I can barely get my head around how much time, effort and detail goes into the environments of some of my favorite video games. The massive, vibrant, varied and living worlds created for Geralt of Rivia, Trevor Phillips or John Marston to roam about and get into trouble in are so fantastically immersive and real that you can actually feel like you've visited and learned your way around places that aren't real.

Ubisoft's Assassin's Creed franchise is based upon a weird premise in which people re-visit and live through key points in the lives of their ancestors, and the series has frequently gone to great lengths to recreate famous cities and landmarks of the past, sometimes in painstaking 1:1 recreations.

The Sphinx, as depicted in Assassin's Creed: Origins
The Sphinx, as depicted in Assassin's Creed: Origins

In the game, these merely form set pieces through which your characters run, jump and climb as they meet, work with, and assassinate various historical figures.

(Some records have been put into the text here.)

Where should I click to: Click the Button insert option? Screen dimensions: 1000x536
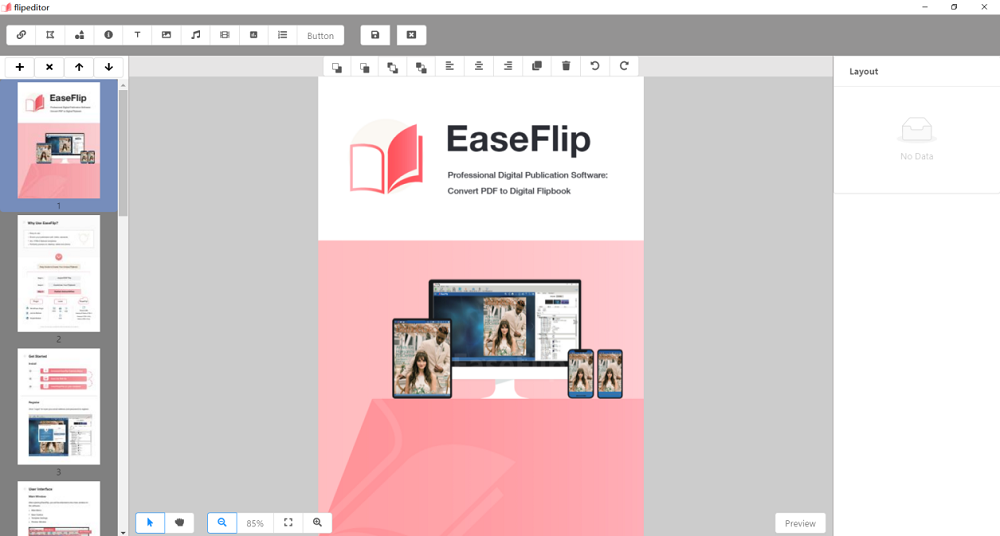(x=320, y=35)
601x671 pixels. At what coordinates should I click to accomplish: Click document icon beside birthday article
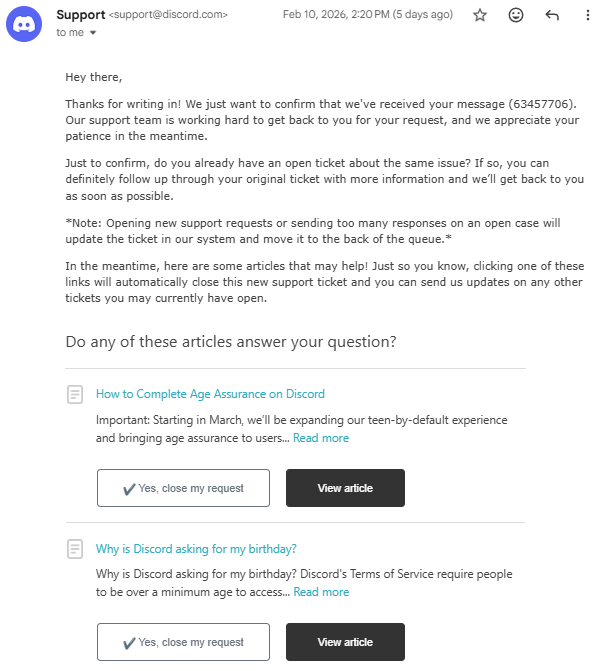(x=75, y=549)
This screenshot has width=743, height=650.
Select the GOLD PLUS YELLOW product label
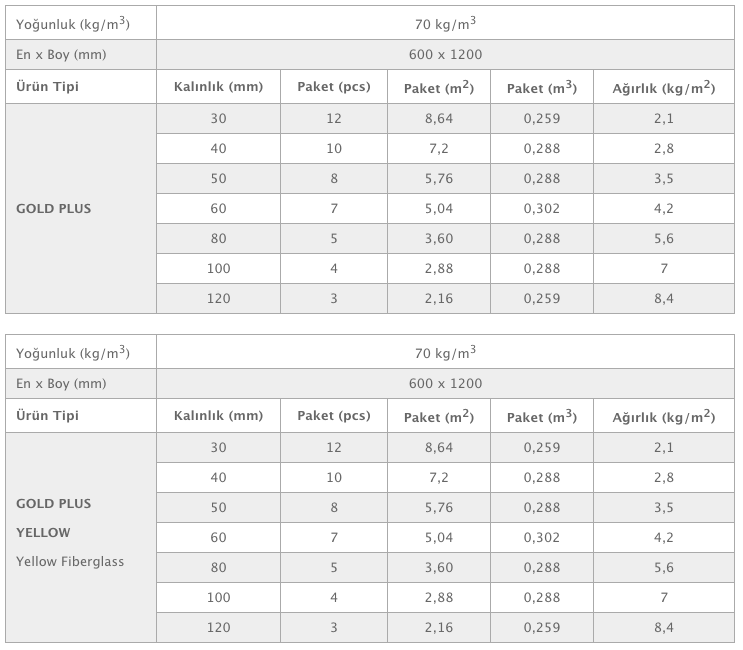[54, 518]
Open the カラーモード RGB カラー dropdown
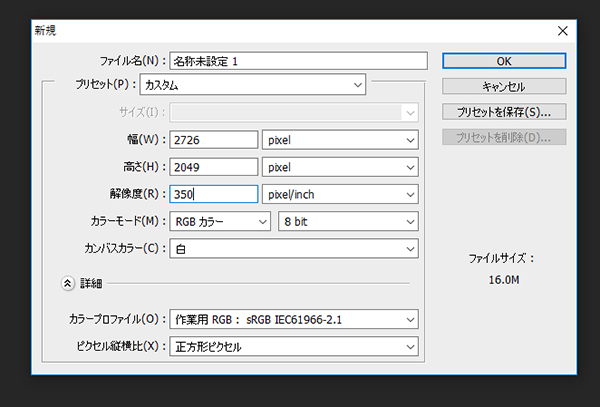Image resolution: width=600 pixels, height=407 pixels. point(219,221)
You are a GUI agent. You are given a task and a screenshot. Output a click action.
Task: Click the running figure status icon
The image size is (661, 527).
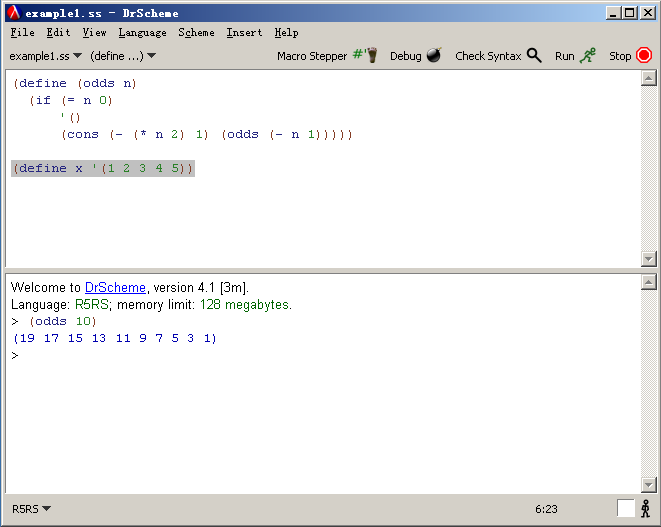click(x=646, y=508)
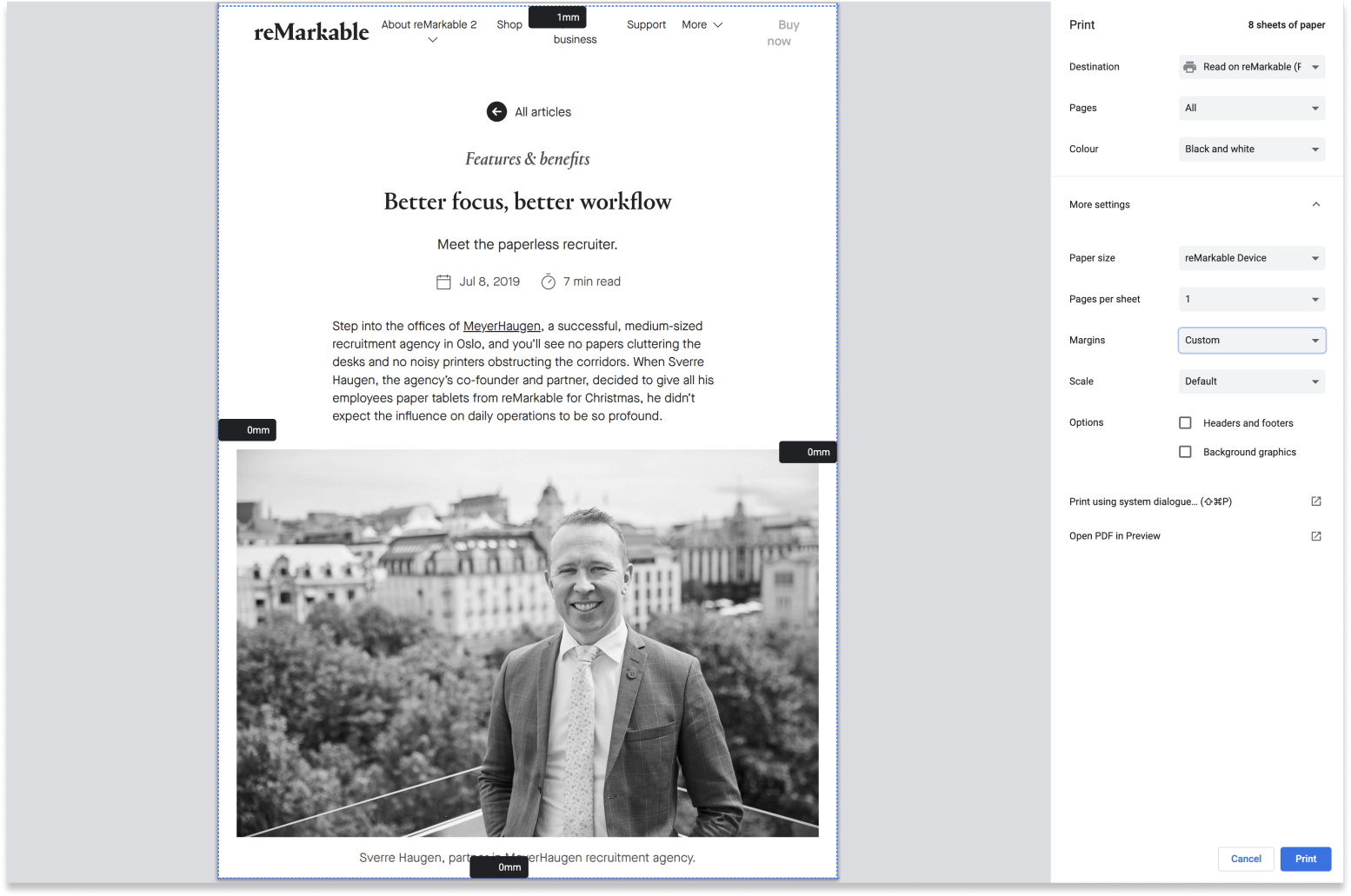Select Shop in the navigation menu

[509, 24]
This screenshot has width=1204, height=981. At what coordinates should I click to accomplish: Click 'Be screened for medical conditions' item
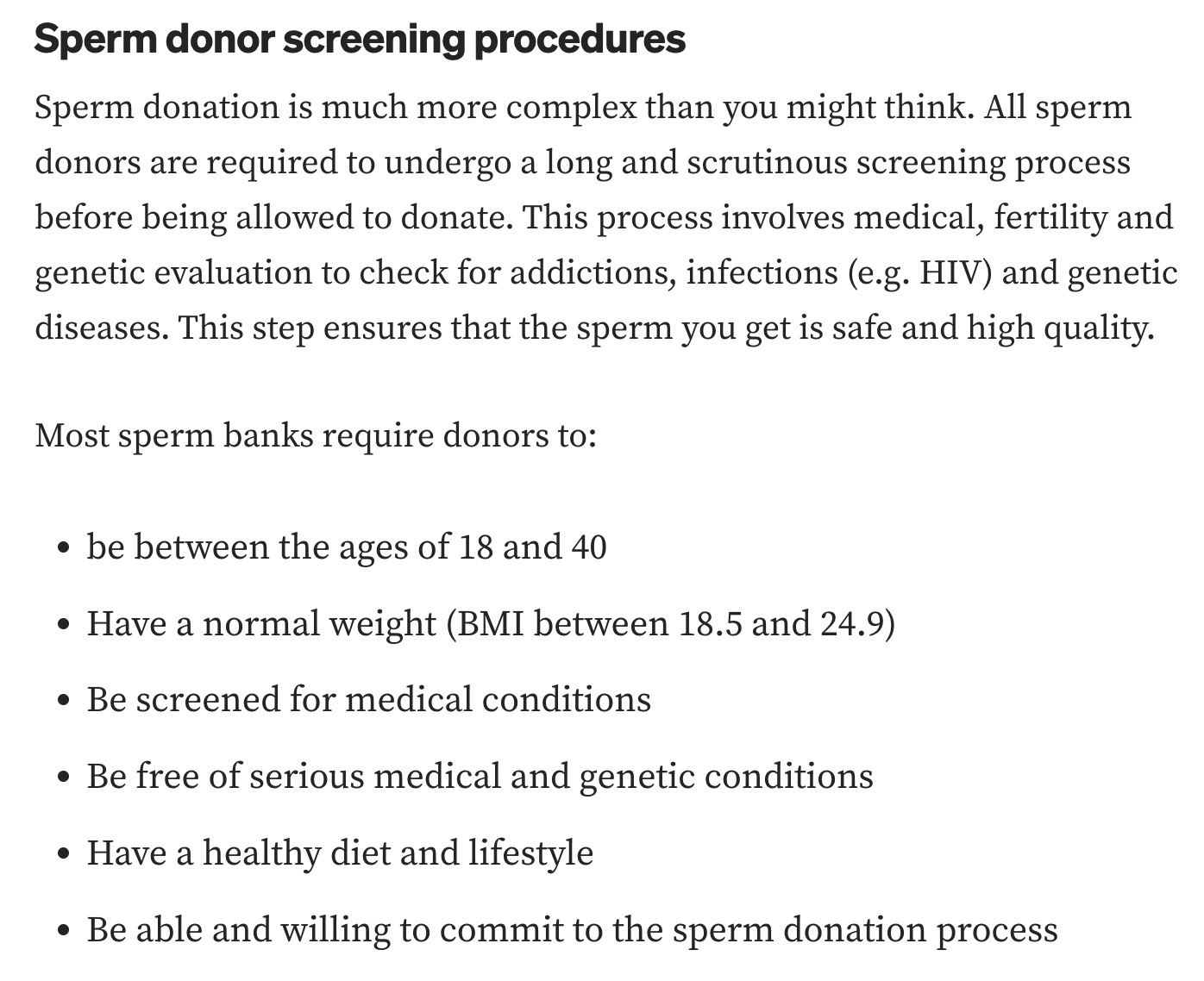click(369, 699)
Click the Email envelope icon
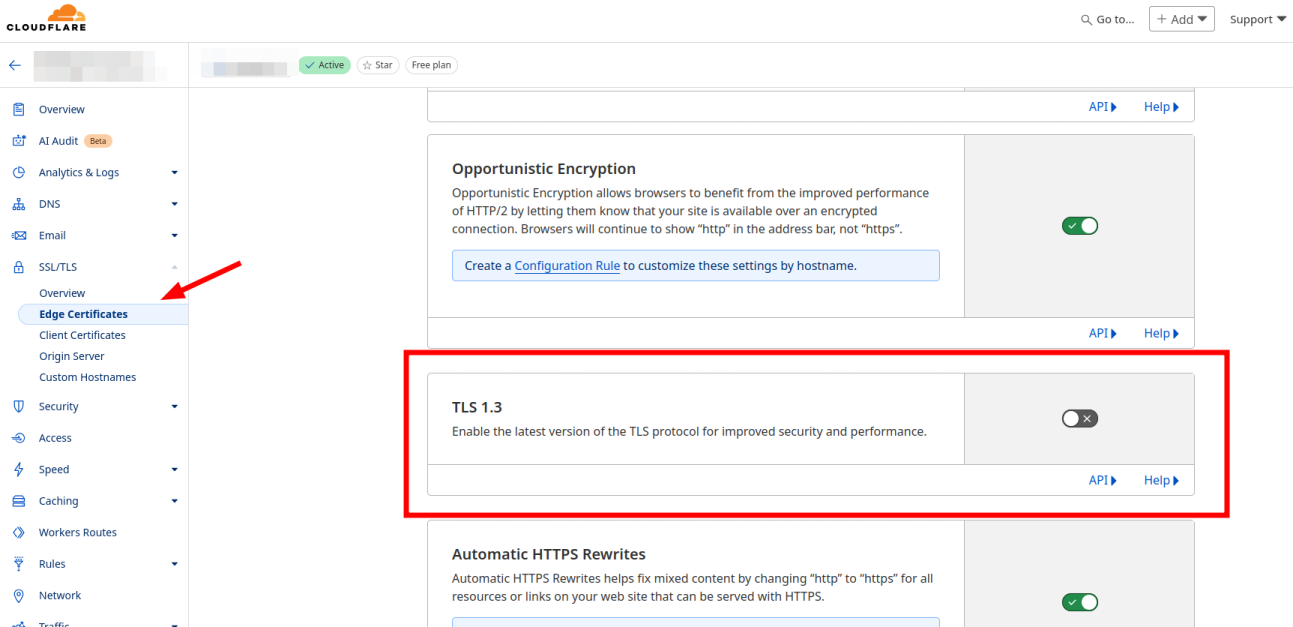The width and height of the screenshot is (1293, 627). pos(18,236)
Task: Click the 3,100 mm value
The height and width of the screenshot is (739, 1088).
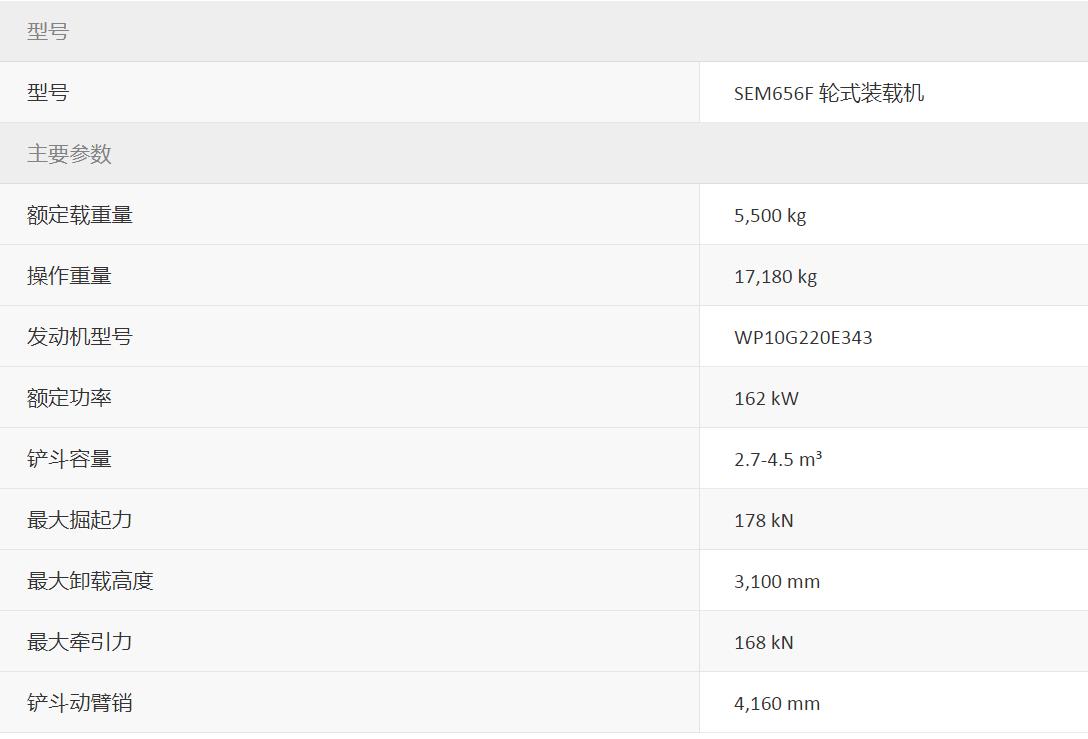Action: 776,581
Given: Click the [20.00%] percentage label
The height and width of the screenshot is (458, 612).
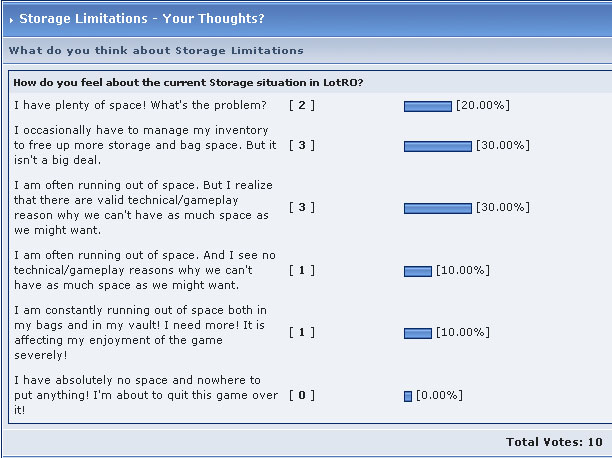Looking at the screenshot, I should (x=483, y=105).
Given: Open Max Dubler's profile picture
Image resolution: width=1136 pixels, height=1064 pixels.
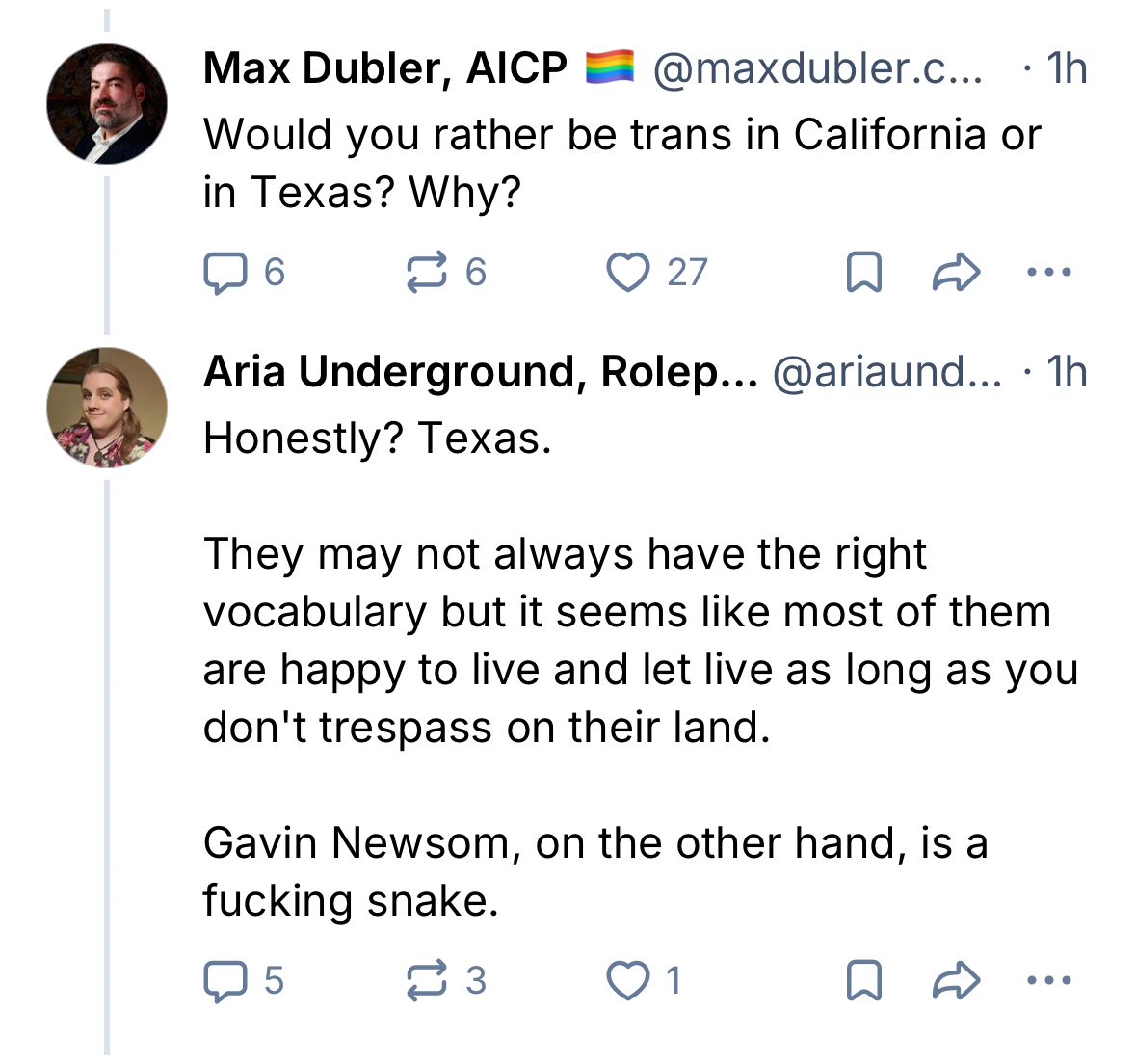Looking at the screenshot, I should [106, 103].
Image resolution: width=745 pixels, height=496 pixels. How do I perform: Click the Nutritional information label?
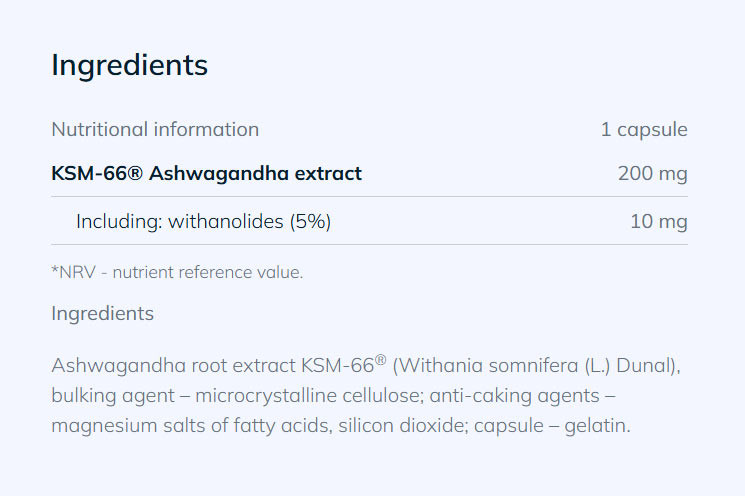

But the company has updated the latest game, Assassin's Creed: Origins, with a new game mode that takes out all the action and replaces historical fiction with fact.

Discovery Mode is a non-combat mode that turns the game's gorgeous ancient Egyptian setting into an interactive virtual museum, with some 75 different historical tours you can take to flesh out your knowledge of the ancient world even as you walk around in it.

It was developed, Ubisoft claims, in response to a number of history teachers who kept contacting the team saying what an extraordinary educational resource they'd developed, and asking if they could find a way to make it more useful in the classroom.

Discovery Tour mode switches swordplay for guided educational tours of historical figures, landmarks and events
Discovery Tour mode switches swordplay for guided educational tours of historical figures, landmarks and events

Each tour is a linear, narrated set of points that walk you through the story of a historical figure, event or building. You can jump around between points to start different tours at will, and you can undertake the tours in the guise of any main character in the game, including Julius Caesar if that's your bag.

It's a terrific way to leverage the countless hours of research the game team has put into building these environments, as well as a great way for the team to talk about the ways they had to bend the truth into a game-friendly format. It's hard to imagine a better way of getting people, particularly young people, fascinated in history than allowing them to walk through our best educated guess at what life was really like thousands of years ago.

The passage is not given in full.